Es wird auch interessant sein zu sehen, wie alles hinter den Kulissen gemacht wird. Das Gerät stellt sicher, dass Sie Augenkontakt herstellen und nicht nur auf das Gerät blicken, zum Beispiel die Uhrzeit. Sie verarbeiten viele Signale von Kamera und Mikrofon. Unter anderem Annäherung an das Gerät, Kopforientierung, Blickrichtung, Lippenbewegung. All dies in Echtzeit und offline. Wie bei einer Kamera mit Real Tone haben auch Sie zur Verarbeitungsqualität eine andere Hauttonanzeige.

GIF eines Mannes, der einen Kuchen mit einem Sprechblasenspruch backt

Außerdem und leider auch dem Nest Hub Max vorbehalten: schnelle Phrasen. Sie funktionieren auch ohne Wakewords und Sie können angeben, welche Phrasen verwendet werden sollen. Praktisch: Sie können beispielsweise Dinge wie Lichtsteuerungen oder Timerfunktionen speichern, aber diese funktionieren nicht für andere Befehle und Sie passen den Ton über Voice Match an. Dann reicht es, den passenden Sprachbefehl ohne das Weckwort zu sagen – praktisch!

Außerdem ist es auch interessant, was Sie dem Google Assistant spenden.
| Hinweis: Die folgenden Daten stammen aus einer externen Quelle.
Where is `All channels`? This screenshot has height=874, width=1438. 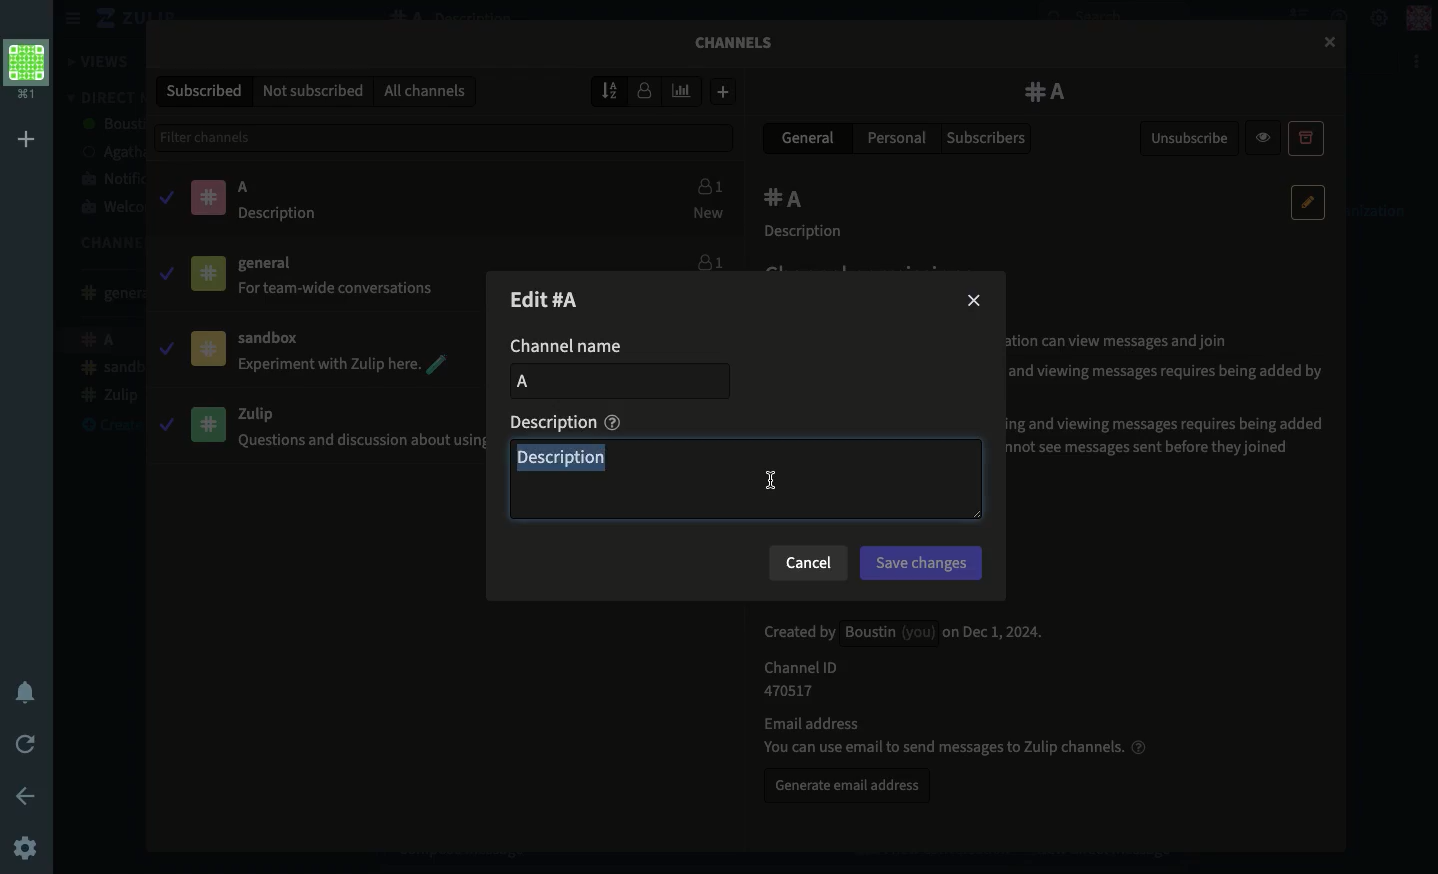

Natürlich macht der Fokus hier auch das Gespräch natürlicher. Alltagsgespräche sind oft mit Füllwörtern (z. B. „ähm“) gefüllt, wir machen eine Pause und korrigieren uns. Hier nutzen die Leute Macken wie Pausen um erkannt zu werden und der Assistent versteht einen richtig und unterbricht nicht. Im Moment ist es eher eine Zukunftsmusik. Es ist klar, dass hier der interne Tensor-Chip eine große Rolle spielt. Es zeigt bereits in Pixeln, was Sie mit der Offline-Transkription machen können.